Очень часто у больных обнаруживают два синдрома. На первом месте стоит поясничный гиперлордоз с увеличением наклона таза: опущение живота и ослабление брюшных и ягодичных мышц, которые уменьшают наклон таза. В противовес этому спинные мышцы сокращены и напряжены (мышечные группы, которые увеличивают наклон таза). У таких больных нередко бывают сокращены флексоры коленного сустава, которые в то же время имеют значение для положения таза, являясь синер-гистами брюшных мышц и антагонистами флексоров бедра. В этом случае компенсаторную роль, вероятно, будет играть genu recurvatum, который усиливает гиперлордоз.
Второй вариант синдрома проявляется, с одной стороны, в ослаблении нижних фиксаторов плечевого пояса и глубоких шейных флексоров, а с другой — в перегрузке (сокращении) их антагонистов: верхних фиксаторов плечевого пояса и заднешейных мышц. К этому присоединяются сокращение m. pectoralis и расслабление межлопаточных мышц. Мышечный дисбаланс приводит к выпячиванию вперед шеи и плеч, усилению грудного кифоза, образованию шейного гиперлордоза, возникновению неудобного положения головы с перегрузкой шейного отдела позвоночного столба. У этих больных обнаруживается типичное нарушение координации движений в виде преувеличенного пожимания плечами при разнообразных движениях верхних конечностей (поднимание рук, печатание на машинке и др.).

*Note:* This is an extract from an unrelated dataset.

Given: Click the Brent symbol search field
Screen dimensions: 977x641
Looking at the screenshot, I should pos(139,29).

Мехеду этими двумя синдромами часто бывают связи: поясничный гиперлордоз способствует появлению грудного кифоза и наоборот.

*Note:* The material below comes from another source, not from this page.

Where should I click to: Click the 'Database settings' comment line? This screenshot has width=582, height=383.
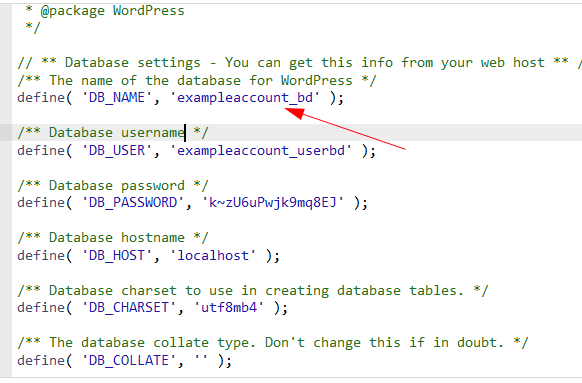pos(297,62)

Нарушения мышечной регуляции могут быть самостоятельными, и наблюдаться одновременно с суставными изменениями. Нарушения мышечной функции могут проявляться в одном случае в виде преимущественно напряженных мышц, а в другом— расслабленных и гипотоничных, хотя изменение осанки тела в обоих случаях будет иметь в значительной мере сходную картину. Поэтому условно больных можно разделить на два типа: гипомобильный (напряженный) и гипермобильный (вялый).